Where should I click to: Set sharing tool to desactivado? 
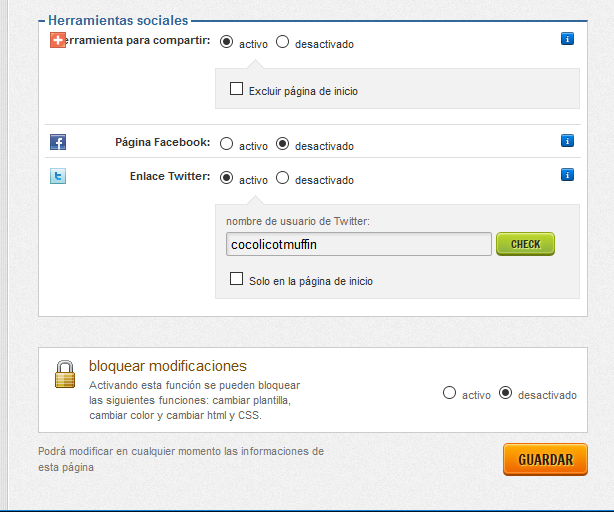pyautogui.click(x=282, y=41)
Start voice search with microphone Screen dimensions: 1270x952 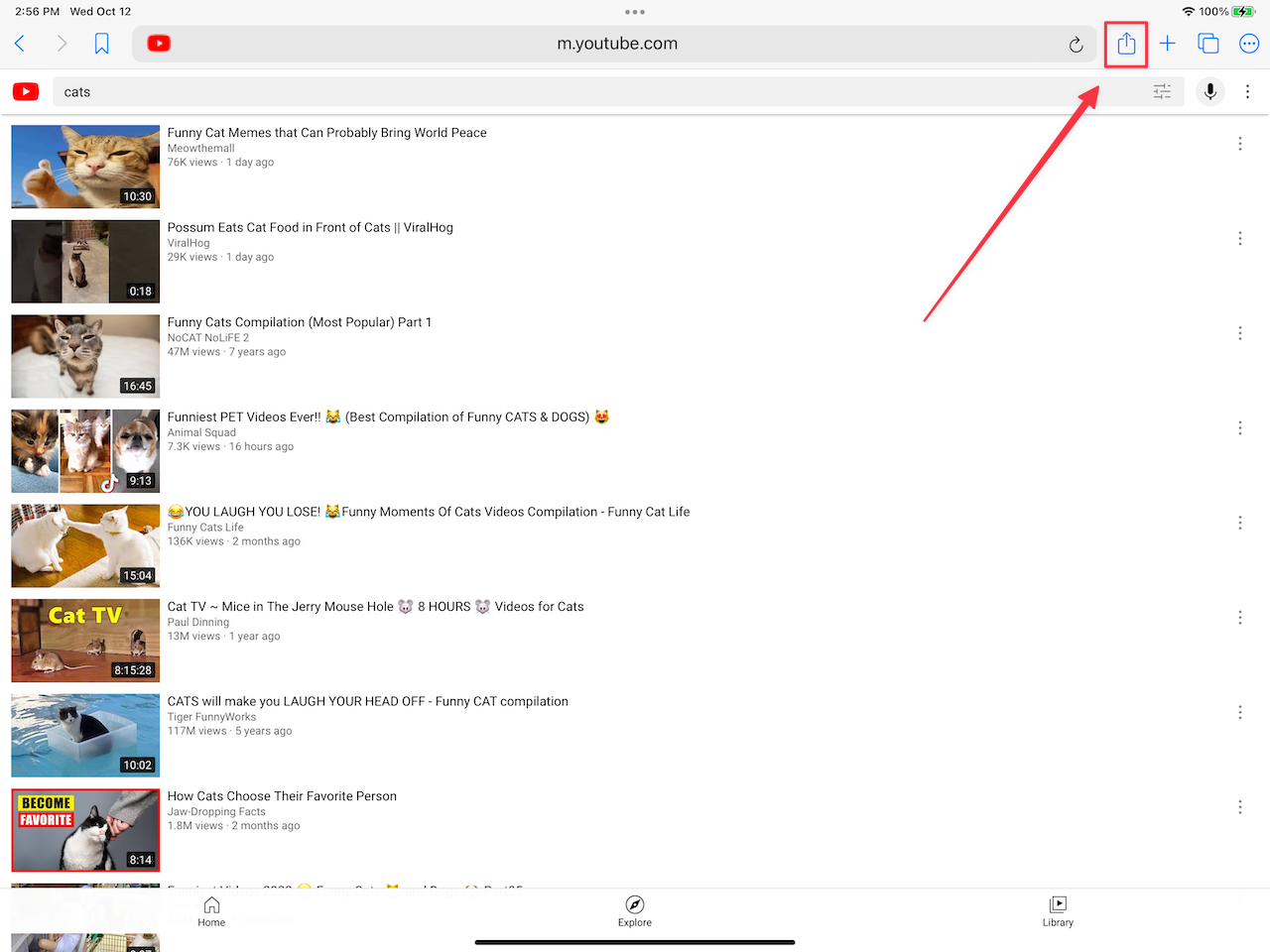[1209, 92]
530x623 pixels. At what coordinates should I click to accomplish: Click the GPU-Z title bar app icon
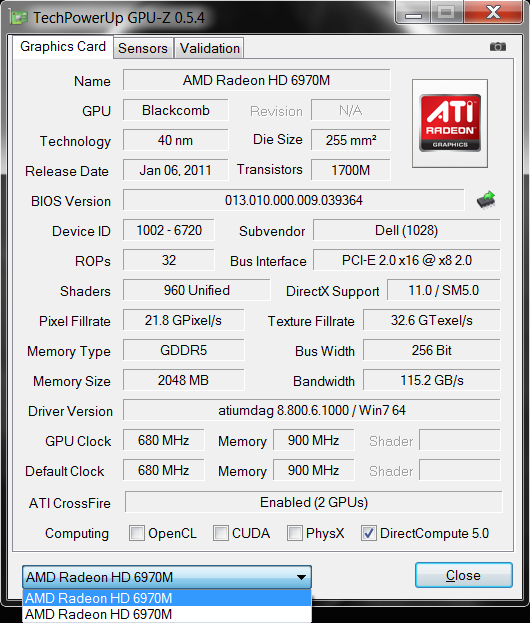(18, 17)
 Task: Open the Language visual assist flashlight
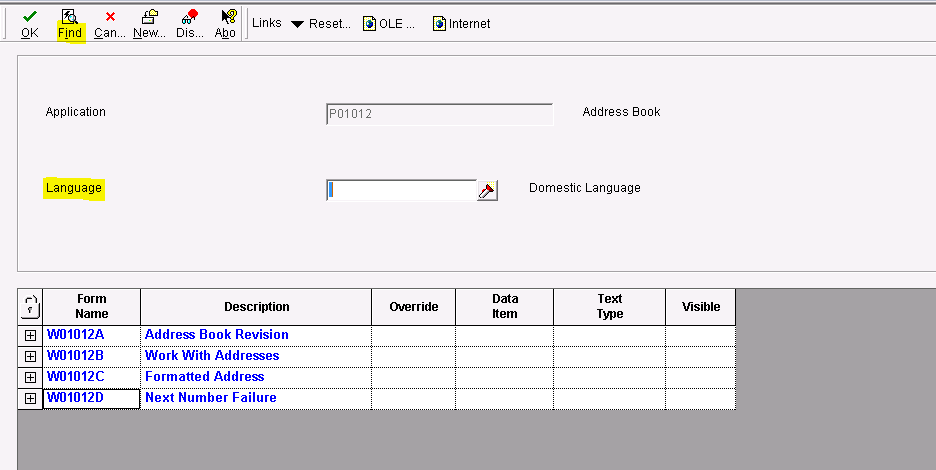tap(487, 190)
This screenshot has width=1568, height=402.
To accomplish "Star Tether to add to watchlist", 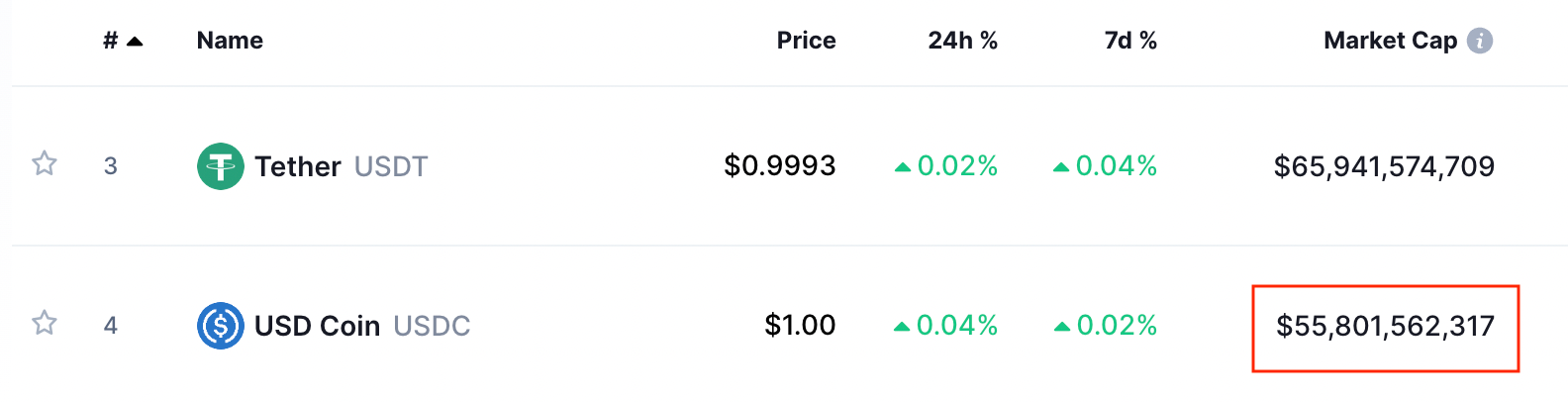I will click(x=45, y=163).
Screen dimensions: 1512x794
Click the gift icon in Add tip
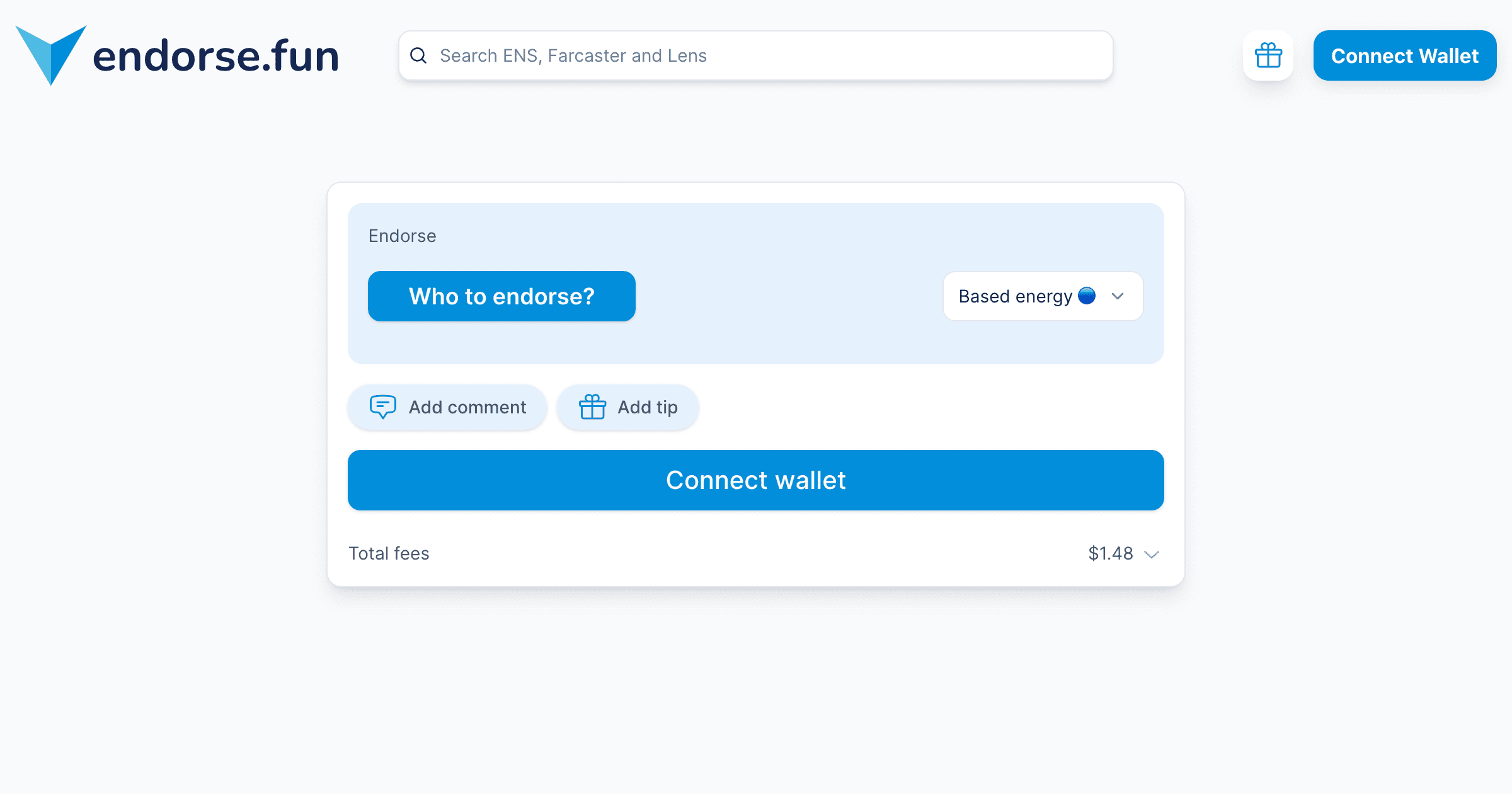(x=592, y=407)
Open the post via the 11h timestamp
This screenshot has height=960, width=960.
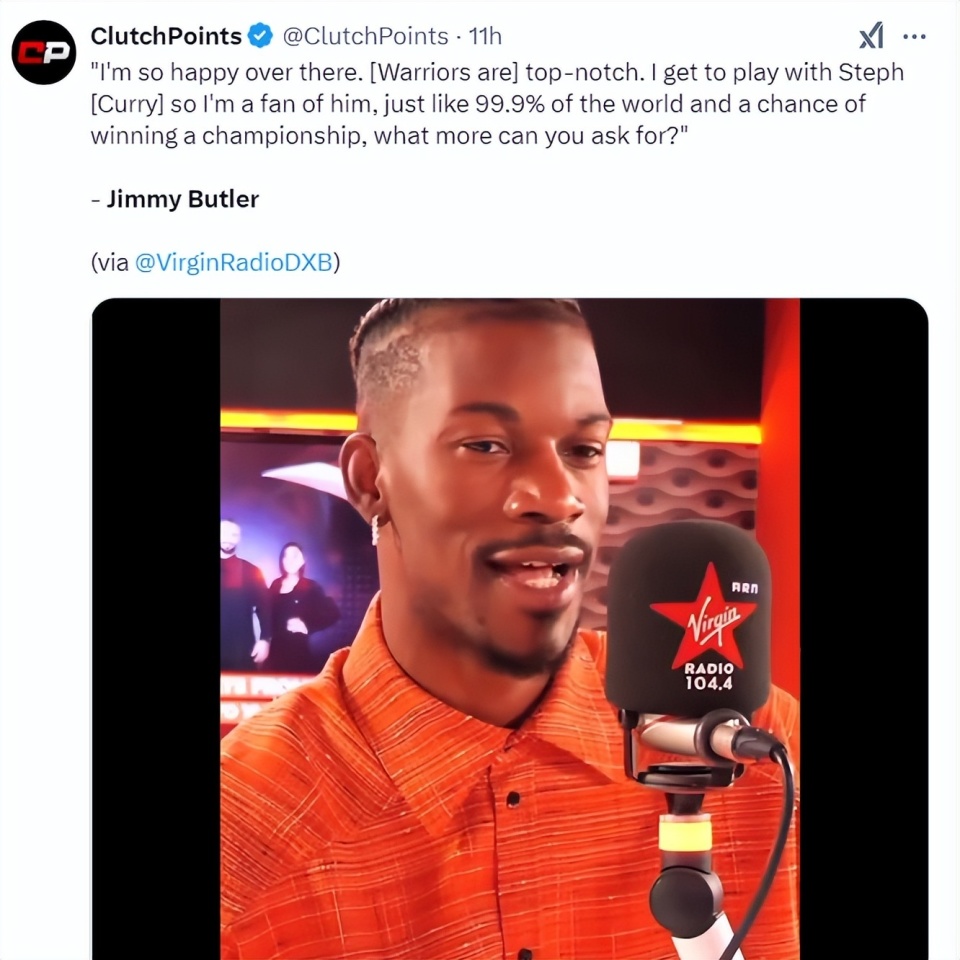pos(485,36)
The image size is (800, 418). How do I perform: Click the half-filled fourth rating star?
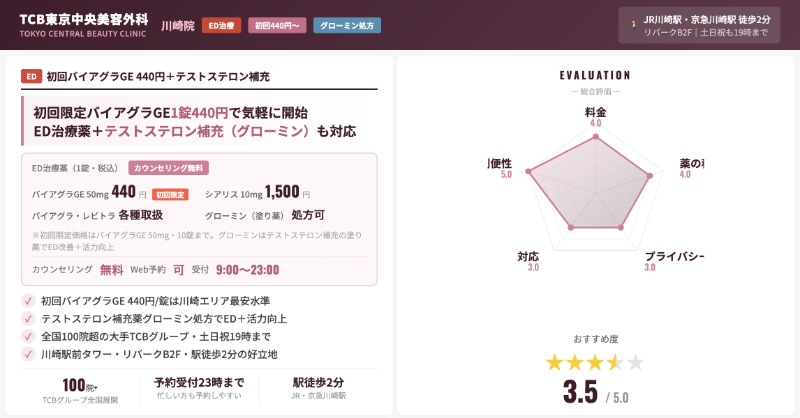615,361

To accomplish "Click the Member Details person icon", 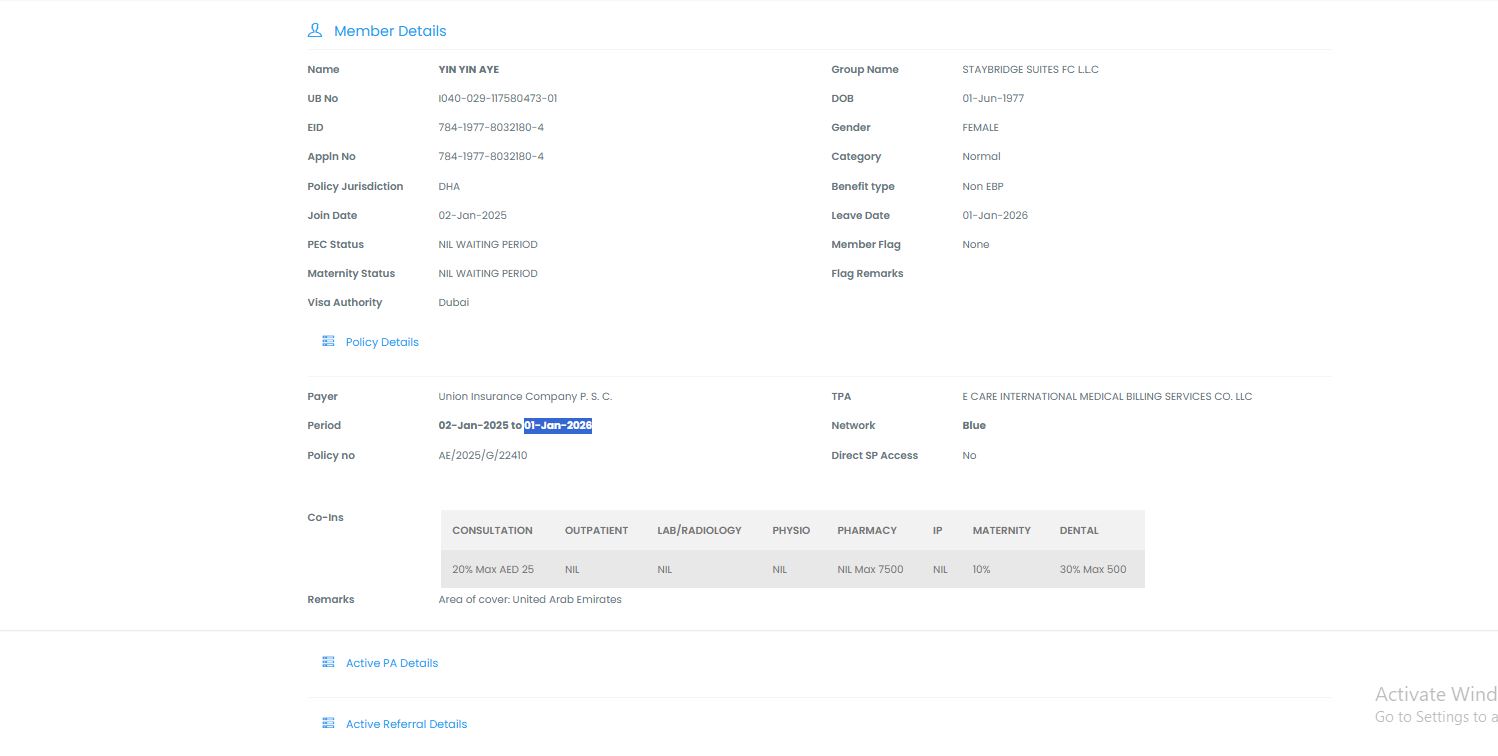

_ _ _ _ _

In the records above, locate the line with "Click the gift icon in Add tip"; output it and each line after it through the last one, exactly, omitting pictures.

Click the gift icon in Add tip
(x=592, y=407)
Open the post via the 11h timestamp
This screenshot has height=960, width=960.
pos(485,36)
The image size is (800, 418). How do I perform: Click the half-filled fourth rating star?
615,361

To accomplish "Click the Member Details person icon", 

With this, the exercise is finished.